**TEXT SHOWN**
★ ★ ★ ★

HONOLULU — There’s only one major candidate in the race to succeed U.S. Rep. Tulsi Gabbard, virtually guaranteeing he will be sworn in as Hawaii’s newest congressman in January.
Kai Kahele, a Democrat, is so far ahead of everyone else that he has been spending the final four months before this week’s primary on active duty helping the Hawaii National Guard respond to the coronavirus pandemic instead of campaigning.
“Kai Kahele will probably just walk right in to Congress,” said Colin Moore, director of the Public Policy Center at the University of Hawaii.
The state’s Aug. 8 primary is being conducted by mail. Ballots must be received by 7 p.m. on election day to be counted.
In Hawaii, Democratic Party primaries for open congressional seats are usually packed with political veterans aiming to move up the ranks and ambitious upstarts eager to make their mark.

★ ★ ★ ★

**ENTRIES SHOWN**
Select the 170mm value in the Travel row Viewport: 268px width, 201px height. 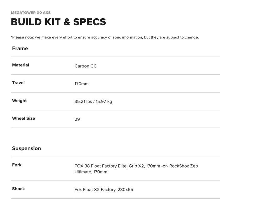[x=81, y=84]
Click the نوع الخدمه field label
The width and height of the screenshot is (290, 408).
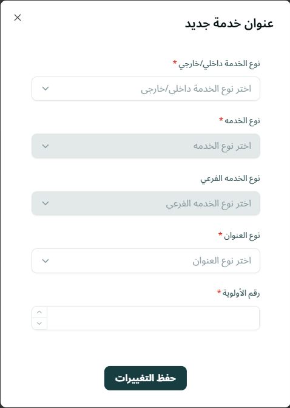point(242,121)
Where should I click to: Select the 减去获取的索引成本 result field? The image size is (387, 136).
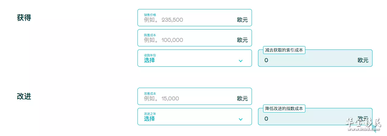pyautogui.click(x=315, y=58)
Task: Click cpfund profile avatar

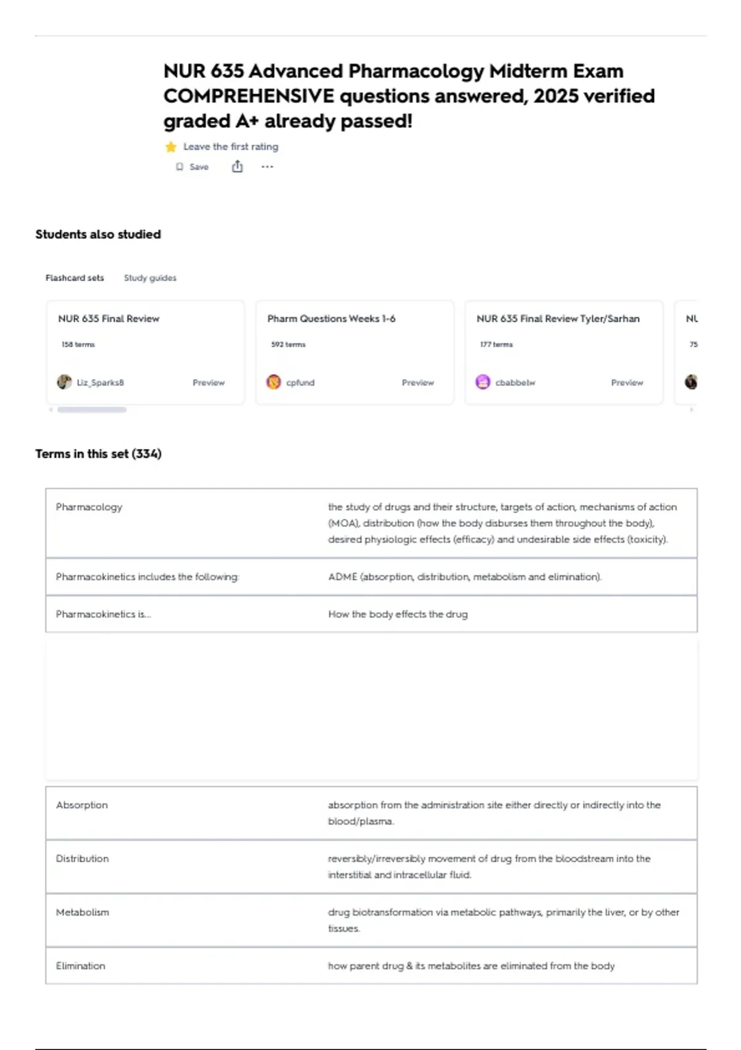Action: click(274, 382)

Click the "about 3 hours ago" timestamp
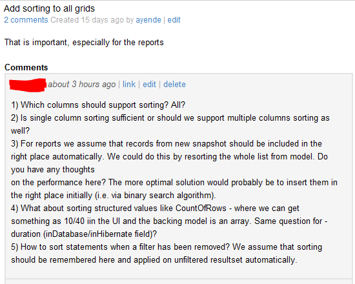point(82,85)
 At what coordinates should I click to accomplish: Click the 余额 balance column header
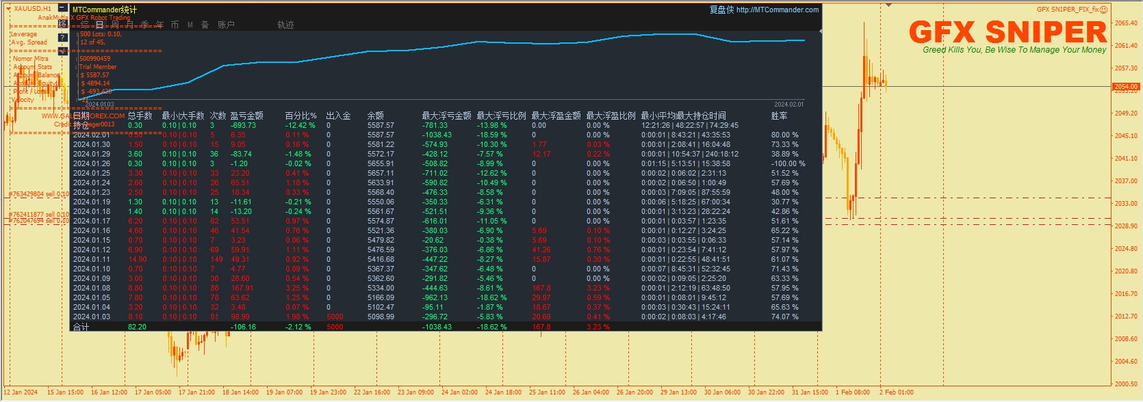(375, 116)
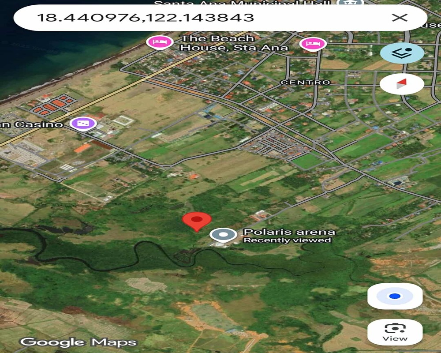Open the camera View button
This screenshot has width=441, height=353.
point(395,332)
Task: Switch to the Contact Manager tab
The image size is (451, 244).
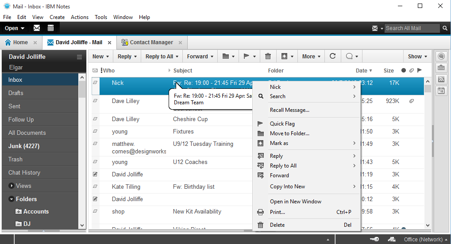Action: pyautogui.click(x=151, y=42)
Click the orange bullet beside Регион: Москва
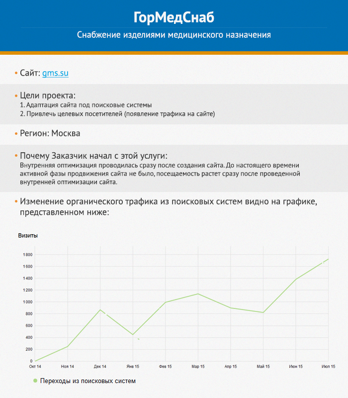The image size is (348, 398). [x=16, y=134]
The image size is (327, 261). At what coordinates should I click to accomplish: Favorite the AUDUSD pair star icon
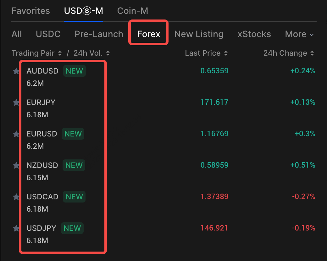click(16, 71)
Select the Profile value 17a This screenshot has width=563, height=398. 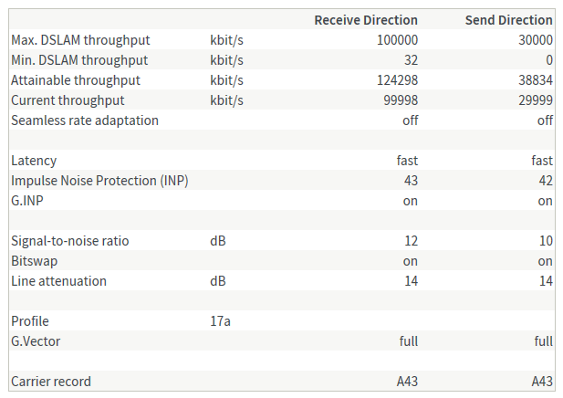tap(220, 321)
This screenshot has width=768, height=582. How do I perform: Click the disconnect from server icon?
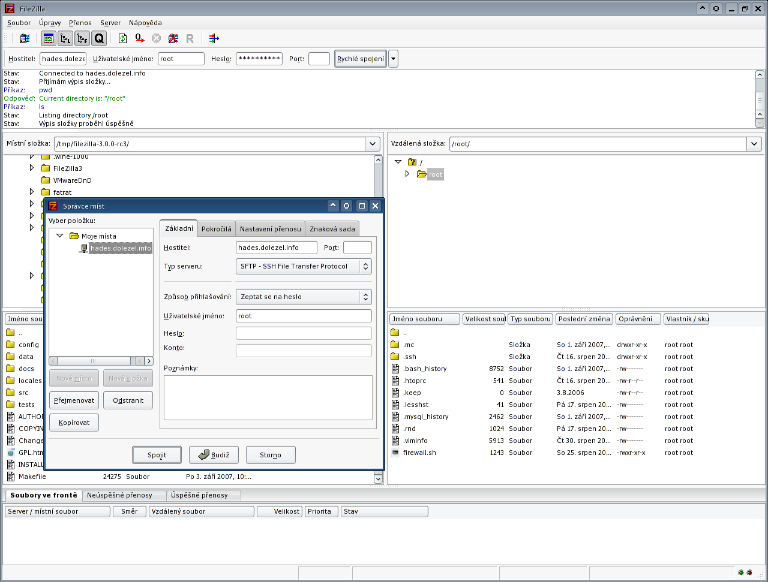(173, 38)
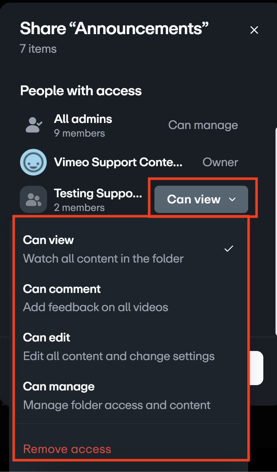Click the Owner label next to Vimeo Support
277x472 pixels.
[220, 162]
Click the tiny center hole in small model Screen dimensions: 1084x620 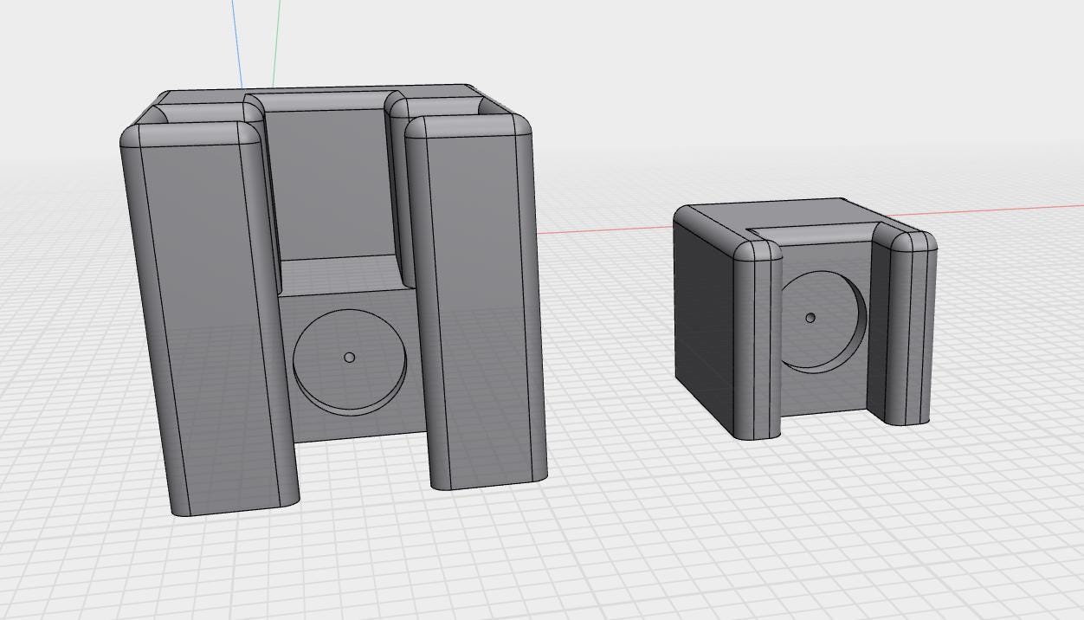point(810,319)
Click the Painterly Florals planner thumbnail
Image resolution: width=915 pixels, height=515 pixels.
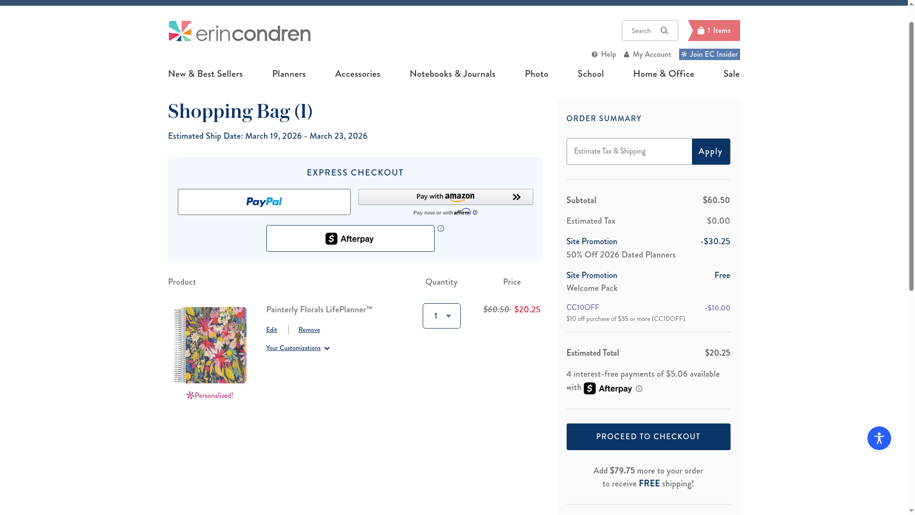pos(210,345)
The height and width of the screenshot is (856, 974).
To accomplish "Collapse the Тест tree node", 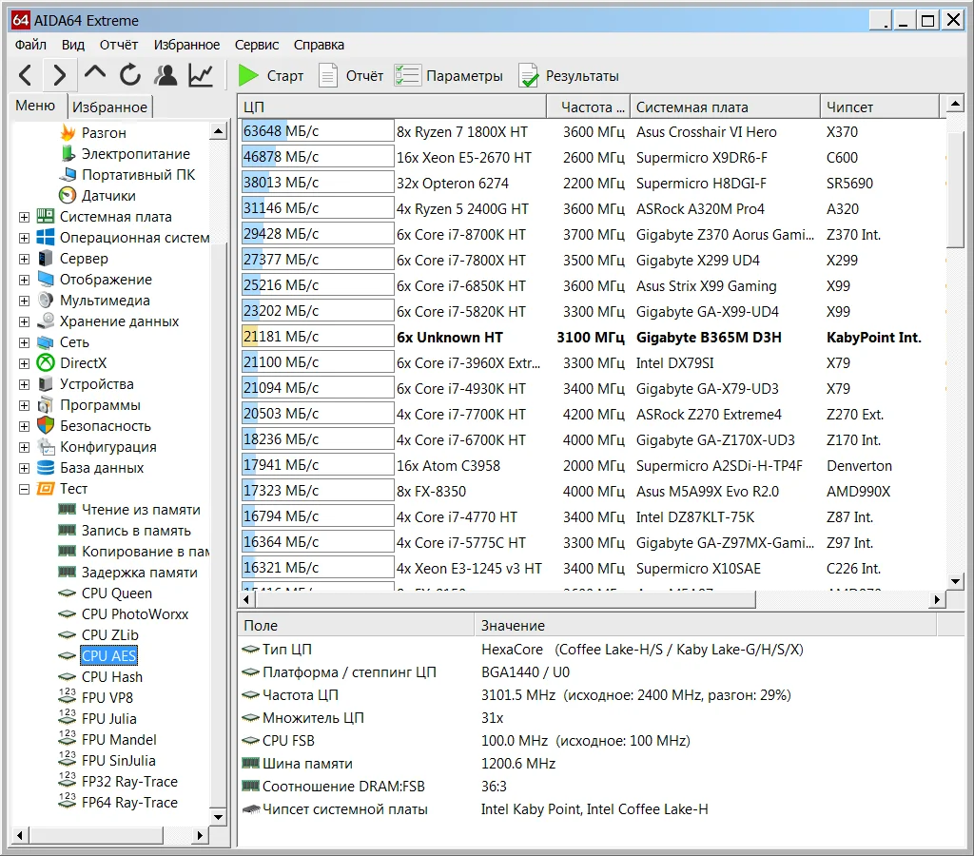I will [24, 489].
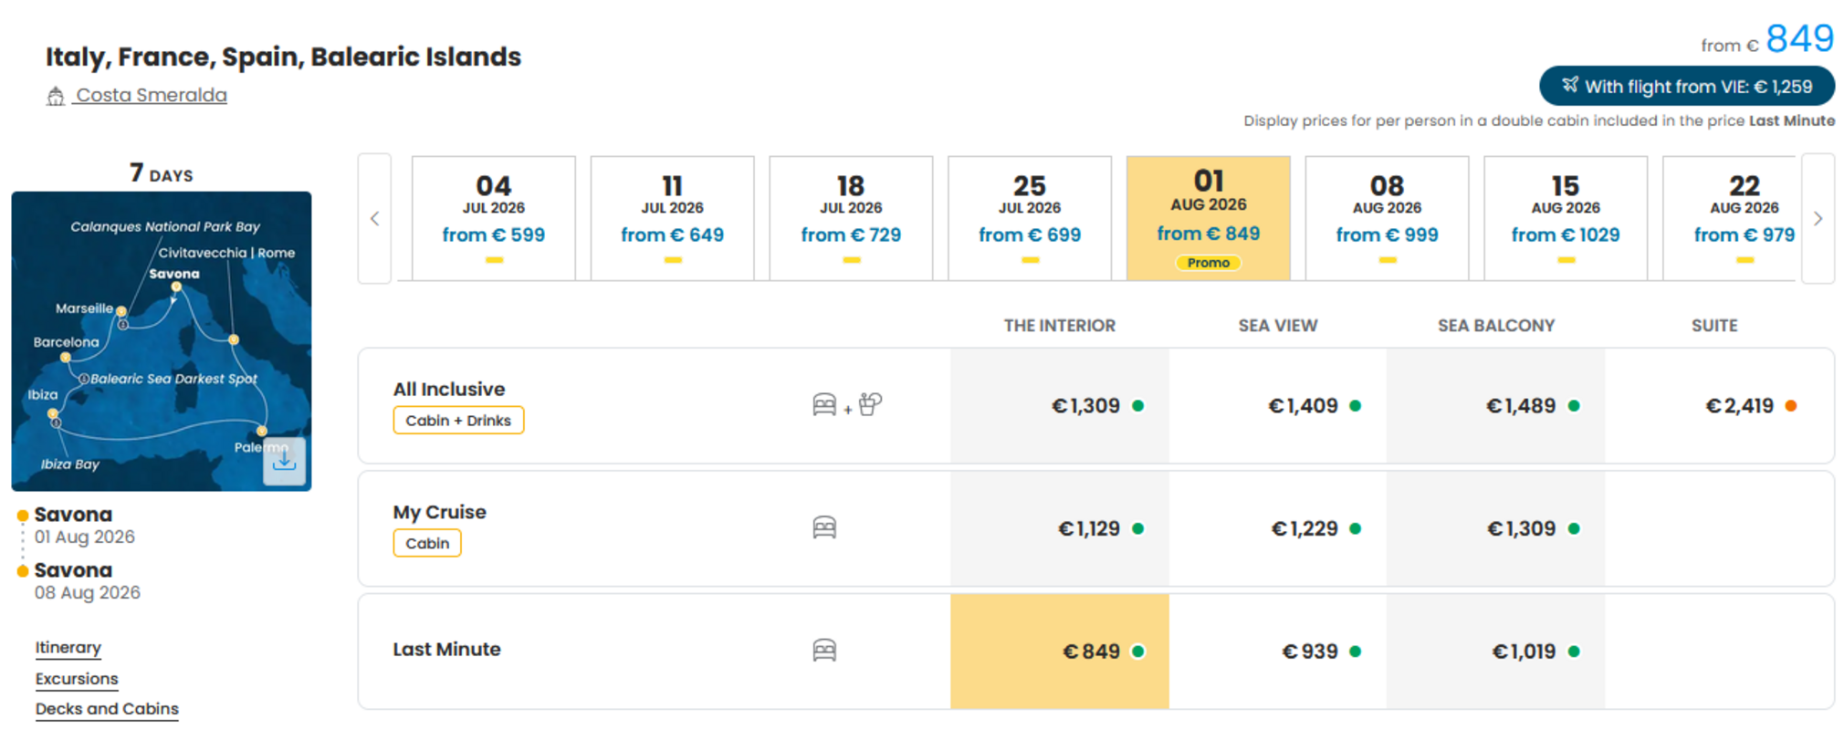The width and height of the screenshot is (1844, 730).
Task: Choose the 25 Jul 2026 sailing date
Action: 1030,218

★ ★ ★ ★

**TASKS FOR THIS EXERCISE**
- 1) In the article on the race for Hawaii's congressional seat, by what time must mail ballots be received on election day to be counted?
- 2) Repeat the article on the Hawaii congressional race from "Kai Kahele, a" up to and including "instead of campaigning.".
- 3) Go on with the article on the Hawaii congressional race from the point where it stops.
The items have nothing to do with what you are asked to do here.

**TASK-BY-TASK ANSWERS**
- 1) By 7 p.m. on election day.

- 2)
Kai Kahele, a Democrat, is so far ahead of everyone else that he has been spending the final four months before this week’s primary on active duty helping the Hawaii National Guard respond to the coronavirus pandemic instead of campaigning.

- 3)
Because incumbents are rarely defeated and the state hasn’t sent a Republican to Congress in a regular election in over 30 years, winning the Democratic nomination is like securing a renewable pass to Washington.
Kahele got a head start fundraising and gathering party elder support by declaring in December 2018 that he would run for Gabbard’s seat while she campaigned for president in faraway Iowa and New Hampshire.
The state senator argued Gabbard was neglecting her constituents while pursuing the White House, striking a nerve that unleashed a gush of donations. He also raked in money from non-Hawaii residents unhappy with Gabbard positions like her past opposition to gay rights and her decisions to travel to Syria and meet with Syrian President Bashar Assad.
Kahele became the front-runner when Gabbard later said she wouldn’t seek reelection so she could focus on her ultimately unsuccessful presidential bid.
The 46-year-old has been a state senator since 2016 when he was appointed to serve the remainder of his late father’s term after his father died. He was elected later that year for the first time.
He’s a pilot for Hawaiian Airlines who also flies C-17 jets as a lieutenant colonel in the National Guard. He’s married to a Hawaiian Airlines flight attendant and has three daughters.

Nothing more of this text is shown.